Персональные firewall’ы и персональные устройства firewall’а

Обеспечение безопасности персональных компьютеров дома или в мобильном варианте сейчас становится столь же важным, как и обеспечение безопасности компьютеров в офисе; домашние пользователи, подключающиеся по dial-up к провайдеру, могут обеспечить защиту с помощью небольшого firewall’а, доступного им. Это необходимо, потому что провайдер может иметь много различных политик безопасности, не всегда соответствующих нуждам конкретного пользователя. Тем самым персональные firewall’ы разрабатываются для обеспечения защиты удаленных систем и выполняют во многом те же самые функции, что и большие firewall’ы.

Эти программные продукты обычно реализованы в одном из двух вариантов. Первый вариант представляет собой Personal Firewall, который инсталлируется на защищаемую систему; персональные firewall’ы обычно не предполагают защиту каких-либо других систем или ресурсов. Более того, персональные firewall’ы обычно не обеспечивают управление сетевым трафиком, который проходит через компьютер – они только защищают систему, на которой они инсталлированы.

Второй вариант называется устройством персонального firewall’а, чей подход более похож на традиционный firewall. В большинстве случаев устройства персонального firewall’а разрабатываются для защиты небольших сетей, таких как домашние сети. Эти устройства обычно изготавливаются на специализированной аппаратуре и имеют некоторые другие компоненты сетевой архитектуры в дополнение к самому firewall’у, включая следующие:

• WAN-роутер кабельного модема;
• LAN-роутер (поддержка динамического роутинга);
• сетевой концентратор (hub);
• сетевой коммутатор (switch);
• DHCP;
• агент SNMP;
• агенты прикладного прокси.

Размещение этих инфраструктурных компонент в устройстве firewall’а позволяет использовать единственное аппаратное устройство для эффективного решения нескольких задач.

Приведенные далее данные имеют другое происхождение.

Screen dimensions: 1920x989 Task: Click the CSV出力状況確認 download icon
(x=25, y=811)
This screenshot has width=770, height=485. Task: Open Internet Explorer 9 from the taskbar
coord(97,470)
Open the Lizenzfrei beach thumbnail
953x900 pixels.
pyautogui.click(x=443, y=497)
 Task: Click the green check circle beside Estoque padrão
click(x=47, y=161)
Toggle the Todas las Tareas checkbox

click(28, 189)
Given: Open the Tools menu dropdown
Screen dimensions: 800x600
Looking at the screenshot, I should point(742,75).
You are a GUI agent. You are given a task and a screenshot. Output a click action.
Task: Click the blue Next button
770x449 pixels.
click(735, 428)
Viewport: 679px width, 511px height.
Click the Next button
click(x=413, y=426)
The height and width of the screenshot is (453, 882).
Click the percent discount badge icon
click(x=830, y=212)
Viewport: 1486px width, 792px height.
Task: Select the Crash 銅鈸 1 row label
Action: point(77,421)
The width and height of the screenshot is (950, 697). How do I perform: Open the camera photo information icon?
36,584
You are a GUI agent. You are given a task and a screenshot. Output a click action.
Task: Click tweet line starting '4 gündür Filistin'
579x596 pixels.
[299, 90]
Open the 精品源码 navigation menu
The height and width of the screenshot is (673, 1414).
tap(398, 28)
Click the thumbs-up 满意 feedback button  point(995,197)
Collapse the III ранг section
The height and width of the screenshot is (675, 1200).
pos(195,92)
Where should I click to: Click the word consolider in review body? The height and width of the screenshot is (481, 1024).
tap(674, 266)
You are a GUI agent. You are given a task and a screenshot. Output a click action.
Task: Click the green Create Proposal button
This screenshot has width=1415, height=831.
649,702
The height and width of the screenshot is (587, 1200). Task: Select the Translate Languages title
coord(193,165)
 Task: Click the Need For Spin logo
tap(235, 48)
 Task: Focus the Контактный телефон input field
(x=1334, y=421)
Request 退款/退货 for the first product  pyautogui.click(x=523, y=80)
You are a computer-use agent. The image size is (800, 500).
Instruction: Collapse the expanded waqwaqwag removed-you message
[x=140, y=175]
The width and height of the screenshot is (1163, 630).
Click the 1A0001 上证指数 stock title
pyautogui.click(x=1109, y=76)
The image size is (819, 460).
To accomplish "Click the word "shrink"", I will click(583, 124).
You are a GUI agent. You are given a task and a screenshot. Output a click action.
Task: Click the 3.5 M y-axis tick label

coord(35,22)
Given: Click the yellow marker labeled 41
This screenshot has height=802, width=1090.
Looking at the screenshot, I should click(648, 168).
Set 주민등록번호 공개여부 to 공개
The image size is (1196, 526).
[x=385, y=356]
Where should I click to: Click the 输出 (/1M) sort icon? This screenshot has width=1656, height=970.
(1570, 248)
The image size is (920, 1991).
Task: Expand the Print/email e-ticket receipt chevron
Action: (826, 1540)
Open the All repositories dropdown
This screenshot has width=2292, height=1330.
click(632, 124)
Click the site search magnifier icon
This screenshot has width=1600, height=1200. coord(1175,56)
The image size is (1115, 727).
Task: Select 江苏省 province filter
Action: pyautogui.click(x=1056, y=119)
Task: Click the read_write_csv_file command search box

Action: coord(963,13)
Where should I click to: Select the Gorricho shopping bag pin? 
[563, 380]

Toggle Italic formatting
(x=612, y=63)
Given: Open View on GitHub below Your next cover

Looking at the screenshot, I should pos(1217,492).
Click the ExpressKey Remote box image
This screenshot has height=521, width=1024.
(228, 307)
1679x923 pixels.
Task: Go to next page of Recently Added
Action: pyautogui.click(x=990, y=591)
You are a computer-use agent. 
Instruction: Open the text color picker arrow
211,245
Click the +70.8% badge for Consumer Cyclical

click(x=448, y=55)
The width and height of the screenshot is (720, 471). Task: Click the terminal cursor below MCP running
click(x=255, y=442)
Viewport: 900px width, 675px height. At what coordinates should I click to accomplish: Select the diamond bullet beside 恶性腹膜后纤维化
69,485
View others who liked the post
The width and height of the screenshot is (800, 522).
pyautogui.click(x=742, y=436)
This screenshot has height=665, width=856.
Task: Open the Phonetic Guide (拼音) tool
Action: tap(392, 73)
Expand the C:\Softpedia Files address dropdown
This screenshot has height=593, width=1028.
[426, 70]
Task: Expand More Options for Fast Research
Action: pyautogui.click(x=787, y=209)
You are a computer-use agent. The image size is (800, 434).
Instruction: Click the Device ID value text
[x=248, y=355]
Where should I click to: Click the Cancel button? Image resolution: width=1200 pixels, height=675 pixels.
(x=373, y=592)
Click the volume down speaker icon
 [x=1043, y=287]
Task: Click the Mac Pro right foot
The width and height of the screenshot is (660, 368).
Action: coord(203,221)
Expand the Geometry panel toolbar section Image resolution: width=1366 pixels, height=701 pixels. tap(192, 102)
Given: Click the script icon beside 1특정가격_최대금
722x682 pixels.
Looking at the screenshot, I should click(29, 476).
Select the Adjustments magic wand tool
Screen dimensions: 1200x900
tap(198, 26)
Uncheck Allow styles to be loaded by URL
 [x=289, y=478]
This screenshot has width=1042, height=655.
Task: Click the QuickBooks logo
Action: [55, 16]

Хотя персональные firewall’ы и устройства персональных firewall’ов теряют некоторые преимущества и возможности масштабируемости традиционных firewall’ов, они могут быть достаточно эффективны для обеспечения общей безопасности организации. Персональные firewall’ы и устройства персональных firewall’ов обычно предназначены для филиалов офисов. Тем не менее некоторые организации используют эти устройства для создания Интранета, обеспечивая стратегию обороны вглубь. Персональные firewall’ы и устройства персональных firewall’ов могут также использоваться как конечные точки VPN.

Удобство управления устройством или приложением является важным фактором при оценке или выборе персонального firewall’а и устройства персонального firewall’а. Идеально, когда управление позволяет реализовать определяемую организацией политику безопасности на всех системах, которые присоединяются к сети и системе. Поэтому управление персональным firewall’ом или устройством персонального firewall’а должно быть по возможности централизовано. Это позволяет организации реализовывать определенную политику и поддерживать согласованное состояние систем, которые подсоединены удаленно. Наилучший способ обеспечить подобную функциональность является создание профиля безопасной конфигурации, который сопровождает конечного пользователя при его входе на любую систему. При таком подходе политика безопасности всегда будет эффективно реализовываться в момент доступа пользователя к ресурсам.

Что можно сказать об удаленных пользователях, которые подсоединяются к dial-in серверу организации или к провайдерам? Если политика безопасности провайдера является менее ограничительной, чем в организации, то риск, что компьютер будет инфицирован вирусом или будет выполнена другая атака, будет больше. Существует также проблема, что многие пользователи используют свои персональные компьютеры как для работы, так и для целей, далеких от служебных.

Одно из возможных решений состоит в использовании отдельных компьютеров в офисе и вне офиса.

Если такое решение недоступно, то персональный firewall должен использоваться все время и должен быть сконфигурирован с учетом наиболее ограничительных установок, используемых в организации. Если, например, разделение файлов в Windows запрещено firewall’ом, то это должно оставаться запрещенным, даже если компьютер используется в нерабочих целях. Также, если установки web-безопасности отвергают определенные типы содержимого, данный запрет должен оставаться в силе все время. Такая политика должна быть реализована для dial-in сервера; он, в свою очередь, должен быть размещен таким образом, чтобы firewall и прокси фильтровали входящий трафик от dial-in соединений.